• _Exercise aim_
Only one stretch of the records below is wanted: the lines from the one holding "Open the selection filter All dropdown" through the one holding "is (853, 1280).". Return it exactly, both ends included.

• _Records shown_
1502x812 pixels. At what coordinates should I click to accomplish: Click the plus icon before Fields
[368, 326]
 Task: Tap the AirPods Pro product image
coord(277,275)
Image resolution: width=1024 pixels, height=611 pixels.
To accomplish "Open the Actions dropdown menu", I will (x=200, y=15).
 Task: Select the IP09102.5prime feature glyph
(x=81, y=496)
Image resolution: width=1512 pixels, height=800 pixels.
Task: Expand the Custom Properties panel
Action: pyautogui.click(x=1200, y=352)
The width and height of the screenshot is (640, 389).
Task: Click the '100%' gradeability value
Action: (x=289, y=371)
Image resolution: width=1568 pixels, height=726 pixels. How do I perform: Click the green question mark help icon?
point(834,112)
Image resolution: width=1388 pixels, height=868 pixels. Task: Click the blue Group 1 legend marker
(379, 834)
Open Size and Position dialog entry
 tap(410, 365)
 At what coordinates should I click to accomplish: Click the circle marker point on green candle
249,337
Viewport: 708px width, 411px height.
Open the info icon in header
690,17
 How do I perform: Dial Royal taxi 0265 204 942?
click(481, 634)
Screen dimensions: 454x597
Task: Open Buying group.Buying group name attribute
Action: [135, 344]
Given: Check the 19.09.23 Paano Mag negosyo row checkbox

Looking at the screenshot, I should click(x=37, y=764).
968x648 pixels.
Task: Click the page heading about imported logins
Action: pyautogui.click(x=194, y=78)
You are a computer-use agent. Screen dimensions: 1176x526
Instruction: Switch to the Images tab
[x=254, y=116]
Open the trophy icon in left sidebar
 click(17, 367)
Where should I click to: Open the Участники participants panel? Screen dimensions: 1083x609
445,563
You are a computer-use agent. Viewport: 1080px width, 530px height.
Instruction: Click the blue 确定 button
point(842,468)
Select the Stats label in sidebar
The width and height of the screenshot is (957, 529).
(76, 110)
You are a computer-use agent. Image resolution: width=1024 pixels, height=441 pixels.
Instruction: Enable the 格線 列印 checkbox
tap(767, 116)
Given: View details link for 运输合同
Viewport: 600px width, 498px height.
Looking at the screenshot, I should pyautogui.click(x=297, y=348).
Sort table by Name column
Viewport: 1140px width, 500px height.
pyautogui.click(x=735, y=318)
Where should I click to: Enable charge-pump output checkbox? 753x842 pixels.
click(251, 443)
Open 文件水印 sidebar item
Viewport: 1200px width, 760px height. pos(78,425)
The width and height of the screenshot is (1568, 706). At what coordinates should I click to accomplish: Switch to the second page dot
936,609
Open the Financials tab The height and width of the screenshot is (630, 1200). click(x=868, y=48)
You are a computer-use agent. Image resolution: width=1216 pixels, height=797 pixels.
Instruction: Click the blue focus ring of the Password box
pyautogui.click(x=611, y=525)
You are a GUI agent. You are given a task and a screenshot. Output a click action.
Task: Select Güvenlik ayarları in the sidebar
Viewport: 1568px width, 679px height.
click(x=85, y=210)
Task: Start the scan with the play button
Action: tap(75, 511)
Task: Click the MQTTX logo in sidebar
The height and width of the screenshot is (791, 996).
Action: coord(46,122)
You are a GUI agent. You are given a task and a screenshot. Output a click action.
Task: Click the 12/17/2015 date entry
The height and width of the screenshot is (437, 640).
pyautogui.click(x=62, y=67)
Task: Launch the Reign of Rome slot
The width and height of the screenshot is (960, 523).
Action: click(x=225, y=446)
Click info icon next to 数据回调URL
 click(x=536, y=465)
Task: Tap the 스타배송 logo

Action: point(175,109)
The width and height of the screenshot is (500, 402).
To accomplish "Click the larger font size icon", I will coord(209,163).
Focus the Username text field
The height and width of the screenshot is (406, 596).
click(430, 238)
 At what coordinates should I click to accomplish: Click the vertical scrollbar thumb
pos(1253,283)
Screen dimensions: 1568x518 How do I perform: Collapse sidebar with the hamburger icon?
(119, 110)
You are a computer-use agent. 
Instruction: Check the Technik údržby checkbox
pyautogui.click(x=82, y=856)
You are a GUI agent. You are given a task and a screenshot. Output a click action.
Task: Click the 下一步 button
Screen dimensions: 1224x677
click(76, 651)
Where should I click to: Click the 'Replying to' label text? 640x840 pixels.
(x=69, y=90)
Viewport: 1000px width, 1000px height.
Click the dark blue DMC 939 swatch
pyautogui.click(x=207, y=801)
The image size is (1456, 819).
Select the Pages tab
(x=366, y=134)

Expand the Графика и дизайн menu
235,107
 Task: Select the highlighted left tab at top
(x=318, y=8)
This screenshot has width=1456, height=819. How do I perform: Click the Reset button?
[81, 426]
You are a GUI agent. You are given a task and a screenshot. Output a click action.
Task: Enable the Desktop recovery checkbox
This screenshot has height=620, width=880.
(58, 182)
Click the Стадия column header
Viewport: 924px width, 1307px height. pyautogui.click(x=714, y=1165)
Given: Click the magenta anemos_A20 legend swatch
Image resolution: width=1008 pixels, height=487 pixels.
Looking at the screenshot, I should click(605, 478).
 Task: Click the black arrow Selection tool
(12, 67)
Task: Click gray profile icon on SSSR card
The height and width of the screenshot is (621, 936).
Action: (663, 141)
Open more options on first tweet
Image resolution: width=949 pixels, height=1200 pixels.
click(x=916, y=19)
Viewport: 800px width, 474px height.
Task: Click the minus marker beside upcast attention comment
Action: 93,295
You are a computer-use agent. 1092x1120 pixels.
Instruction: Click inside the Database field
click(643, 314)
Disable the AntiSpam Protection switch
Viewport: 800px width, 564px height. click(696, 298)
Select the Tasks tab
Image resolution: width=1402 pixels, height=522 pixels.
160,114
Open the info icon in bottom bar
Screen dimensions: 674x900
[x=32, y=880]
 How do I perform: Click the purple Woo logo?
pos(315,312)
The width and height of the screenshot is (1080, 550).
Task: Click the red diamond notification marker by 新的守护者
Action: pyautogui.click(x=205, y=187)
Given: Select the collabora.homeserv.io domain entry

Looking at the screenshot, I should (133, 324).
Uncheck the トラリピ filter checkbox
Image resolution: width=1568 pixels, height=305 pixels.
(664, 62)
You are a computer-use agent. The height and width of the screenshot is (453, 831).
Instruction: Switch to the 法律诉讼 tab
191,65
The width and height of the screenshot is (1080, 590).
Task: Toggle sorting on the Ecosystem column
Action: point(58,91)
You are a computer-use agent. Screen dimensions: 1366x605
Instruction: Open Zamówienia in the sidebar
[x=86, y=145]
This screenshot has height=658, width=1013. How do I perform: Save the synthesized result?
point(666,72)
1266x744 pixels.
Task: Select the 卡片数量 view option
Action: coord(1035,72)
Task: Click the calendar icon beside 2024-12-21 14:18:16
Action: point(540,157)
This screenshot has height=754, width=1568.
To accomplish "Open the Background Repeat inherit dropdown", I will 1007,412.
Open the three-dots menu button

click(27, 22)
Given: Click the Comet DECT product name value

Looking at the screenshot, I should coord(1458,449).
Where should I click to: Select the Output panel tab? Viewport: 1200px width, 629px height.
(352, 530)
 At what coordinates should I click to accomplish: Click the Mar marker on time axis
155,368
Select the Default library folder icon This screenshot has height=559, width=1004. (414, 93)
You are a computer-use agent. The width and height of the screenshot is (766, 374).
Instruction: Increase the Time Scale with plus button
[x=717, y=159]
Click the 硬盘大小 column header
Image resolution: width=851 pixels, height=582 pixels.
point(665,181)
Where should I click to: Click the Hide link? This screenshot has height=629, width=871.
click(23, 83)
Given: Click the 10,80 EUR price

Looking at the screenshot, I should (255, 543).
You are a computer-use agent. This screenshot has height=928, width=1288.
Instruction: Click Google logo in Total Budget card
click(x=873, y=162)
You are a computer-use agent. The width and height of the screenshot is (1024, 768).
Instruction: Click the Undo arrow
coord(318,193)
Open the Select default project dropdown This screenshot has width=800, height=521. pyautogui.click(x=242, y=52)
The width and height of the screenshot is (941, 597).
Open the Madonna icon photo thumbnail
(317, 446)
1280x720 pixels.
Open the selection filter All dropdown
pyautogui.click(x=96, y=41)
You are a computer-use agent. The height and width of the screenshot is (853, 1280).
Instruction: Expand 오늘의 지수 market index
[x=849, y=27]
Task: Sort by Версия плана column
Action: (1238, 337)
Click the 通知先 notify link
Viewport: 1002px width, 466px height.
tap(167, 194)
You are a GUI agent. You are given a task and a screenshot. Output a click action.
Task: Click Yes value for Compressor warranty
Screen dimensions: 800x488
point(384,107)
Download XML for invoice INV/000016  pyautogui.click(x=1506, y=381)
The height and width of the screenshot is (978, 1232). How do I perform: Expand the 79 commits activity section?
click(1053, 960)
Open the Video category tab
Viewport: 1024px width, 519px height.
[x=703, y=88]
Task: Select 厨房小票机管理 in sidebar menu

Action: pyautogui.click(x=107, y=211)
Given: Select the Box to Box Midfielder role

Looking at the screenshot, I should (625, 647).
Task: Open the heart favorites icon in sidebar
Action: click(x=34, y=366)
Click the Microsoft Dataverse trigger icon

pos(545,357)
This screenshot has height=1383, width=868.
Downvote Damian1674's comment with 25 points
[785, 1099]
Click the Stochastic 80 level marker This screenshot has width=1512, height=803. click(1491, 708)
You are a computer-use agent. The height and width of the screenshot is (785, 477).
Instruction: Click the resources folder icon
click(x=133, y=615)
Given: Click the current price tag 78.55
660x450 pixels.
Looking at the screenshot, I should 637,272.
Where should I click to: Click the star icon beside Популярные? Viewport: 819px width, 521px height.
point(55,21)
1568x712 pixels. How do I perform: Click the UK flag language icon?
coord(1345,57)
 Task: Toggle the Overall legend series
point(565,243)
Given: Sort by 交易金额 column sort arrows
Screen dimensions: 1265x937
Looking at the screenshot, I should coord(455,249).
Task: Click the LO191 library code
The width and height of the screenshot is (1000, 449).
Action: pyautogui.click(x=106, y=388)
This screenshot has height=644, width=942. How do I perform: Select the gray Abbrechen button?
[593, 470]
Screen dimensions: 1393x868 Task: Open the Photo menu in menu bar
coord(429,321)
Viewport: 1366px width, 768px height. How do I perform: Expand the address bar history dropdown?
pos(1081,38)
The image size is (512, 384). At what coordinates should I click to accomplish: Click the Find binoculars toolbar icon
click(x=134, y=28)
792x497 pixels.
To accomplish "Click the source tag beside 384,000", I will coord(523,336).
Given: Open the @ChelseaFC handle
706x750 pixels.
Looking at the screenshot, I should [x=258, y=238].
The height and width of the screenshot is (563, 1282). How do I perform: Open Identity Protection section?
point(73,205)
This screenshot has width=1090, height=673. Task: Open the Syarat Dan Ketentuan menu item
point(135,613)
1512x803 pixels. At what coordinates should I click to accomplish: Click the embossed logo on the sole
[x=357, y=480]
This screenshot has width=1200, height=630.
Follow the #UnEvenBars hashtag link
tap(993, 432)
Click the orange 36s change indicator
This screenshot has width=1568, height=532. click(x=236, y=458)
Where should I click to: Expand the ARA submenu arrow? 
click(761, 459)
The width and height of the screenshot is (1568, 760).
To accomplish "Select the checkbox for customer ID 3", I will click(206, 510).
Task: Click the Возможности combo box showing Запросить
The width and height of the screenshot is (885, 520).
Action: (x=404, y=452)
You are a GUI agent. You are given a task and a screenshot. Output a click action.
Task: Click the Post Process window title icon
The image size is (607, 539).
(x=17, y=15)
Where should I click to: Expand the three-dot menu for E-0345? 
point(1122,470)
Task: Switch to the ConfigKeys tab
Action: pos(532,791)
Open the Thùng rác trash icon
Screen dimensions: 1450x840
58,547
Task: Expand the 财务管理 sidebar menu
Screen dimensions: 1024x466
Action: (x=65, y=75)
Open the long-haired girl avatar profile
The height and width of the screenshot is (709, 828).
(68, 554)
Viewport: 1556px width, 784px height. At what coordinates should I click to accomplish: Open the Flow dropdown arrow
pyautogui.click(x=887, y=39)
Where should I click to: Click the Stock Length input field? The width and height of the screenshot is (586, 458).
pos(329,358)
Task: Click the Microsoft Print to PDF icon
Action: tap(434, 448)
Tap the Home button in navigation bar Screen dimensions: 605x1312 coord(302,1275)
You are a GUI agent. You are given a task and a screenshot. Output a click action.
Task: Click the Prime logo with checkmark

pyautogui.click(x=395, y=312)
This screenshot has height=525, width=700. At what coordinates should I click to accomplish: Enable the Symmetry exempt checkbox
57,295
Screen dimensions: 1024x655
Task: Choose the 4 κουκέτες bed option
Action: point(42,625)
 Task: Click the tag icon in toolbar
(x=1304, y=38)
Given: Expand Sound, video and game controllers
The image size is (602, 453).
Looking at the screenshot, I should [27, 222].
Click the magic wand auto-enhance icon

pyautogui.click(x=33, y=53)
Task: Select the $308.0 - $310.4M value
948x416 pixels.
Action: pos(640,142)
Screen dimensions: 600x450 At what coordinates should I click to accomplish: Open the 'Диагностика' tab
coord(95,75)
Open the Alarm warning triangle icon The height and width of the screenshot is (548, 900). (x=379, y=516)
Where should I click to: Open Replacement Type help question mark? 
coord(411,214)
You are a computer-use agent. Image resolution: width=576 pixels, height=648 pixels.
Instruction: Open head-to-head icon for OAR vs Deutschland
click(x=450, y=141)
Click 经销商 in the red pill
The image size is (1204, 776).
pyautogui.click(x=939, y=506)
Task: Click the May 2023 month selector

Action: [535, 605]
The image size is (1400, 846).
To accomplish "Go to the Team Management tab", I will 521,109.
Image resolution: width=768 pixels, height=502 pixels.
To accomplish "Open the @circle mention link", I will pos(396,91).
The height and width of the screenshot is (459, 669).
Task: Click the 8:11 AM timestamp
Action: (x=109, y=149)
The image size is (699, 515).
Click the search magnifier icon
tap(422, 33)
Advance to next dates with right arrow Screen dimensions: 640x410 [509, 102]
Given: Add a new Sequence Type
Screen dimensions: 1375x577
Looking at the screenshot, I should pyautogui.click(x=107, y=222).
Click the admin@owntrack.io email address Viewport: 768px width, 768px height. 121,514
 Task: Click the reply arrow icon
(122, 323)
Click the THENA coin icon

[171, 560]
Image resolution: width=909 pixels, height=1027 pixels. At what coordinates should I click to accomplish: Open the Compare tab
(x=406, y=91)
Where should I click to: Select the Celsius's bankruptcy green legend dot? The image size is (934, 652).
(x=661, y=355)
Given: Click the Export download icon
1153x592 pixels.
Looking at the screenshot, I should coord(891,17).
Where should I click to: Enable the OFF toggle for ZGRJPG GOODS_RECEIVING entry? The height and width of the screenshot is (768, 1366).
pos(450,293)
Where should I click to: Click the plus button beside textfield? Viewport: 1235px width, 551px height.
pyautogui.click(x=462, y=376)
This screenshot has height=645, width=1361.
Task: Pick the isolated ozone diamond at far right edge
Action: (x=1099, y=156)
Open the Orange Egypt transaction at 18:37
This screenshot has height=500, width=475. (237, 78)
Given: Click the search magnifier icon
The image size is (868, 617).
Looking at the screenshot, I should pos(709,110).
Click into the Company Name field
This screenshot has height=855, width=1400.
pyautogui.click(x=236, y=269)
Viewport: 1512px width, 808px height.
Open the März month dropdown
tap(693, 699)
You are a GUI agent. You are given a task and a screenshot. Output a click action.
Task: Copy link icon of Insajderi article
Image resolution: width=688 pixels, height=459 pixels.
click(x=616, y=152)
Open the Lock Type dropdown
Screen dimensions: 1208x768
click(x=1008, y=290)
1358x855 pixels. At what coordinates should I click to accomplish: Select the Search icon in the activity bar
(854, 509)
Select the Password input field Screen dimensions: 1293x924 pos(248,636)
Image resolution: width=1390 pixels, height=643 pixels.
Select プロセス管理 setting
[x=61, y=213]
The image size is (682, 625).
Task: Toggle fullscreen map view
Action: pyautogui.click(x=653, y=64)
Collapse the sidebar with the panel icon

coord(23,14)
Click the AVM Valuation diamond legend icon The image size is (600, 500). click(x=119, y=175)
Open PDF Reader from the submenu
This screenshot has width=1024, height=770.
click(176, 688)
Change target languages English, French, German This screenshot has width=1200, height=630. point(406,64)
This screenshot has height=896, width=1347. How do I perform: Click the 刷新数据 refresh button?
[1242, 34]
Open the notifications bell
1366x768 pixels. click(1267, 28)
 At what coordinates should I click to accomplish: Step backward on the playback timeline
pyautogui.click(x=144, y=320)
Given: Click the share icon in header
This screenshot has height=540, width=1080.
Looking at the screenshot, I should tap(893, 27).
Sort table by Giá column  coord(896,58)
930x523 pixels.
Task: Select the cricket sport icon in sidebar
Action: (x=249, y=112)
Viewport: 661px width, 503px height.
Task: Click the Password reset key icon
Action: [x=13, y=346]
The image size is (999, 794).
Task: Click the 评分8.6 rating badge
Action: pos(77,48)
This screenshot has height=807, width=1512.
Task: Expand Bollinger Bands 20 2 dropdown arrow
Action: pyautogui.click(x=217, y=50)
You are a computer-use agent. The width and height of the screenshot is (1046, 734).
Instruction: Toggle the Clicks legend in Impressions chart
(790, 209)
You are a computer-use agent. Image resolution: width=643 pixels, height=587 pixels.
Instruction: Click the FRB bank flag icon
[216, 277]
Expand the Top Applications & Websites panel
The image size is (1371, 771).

• _Solution_
Open the selection filter All dropdown
pyautogui.click(x=96, y=41)
You are a computer-use agent. The height and width of the screenshot is (853, 1280).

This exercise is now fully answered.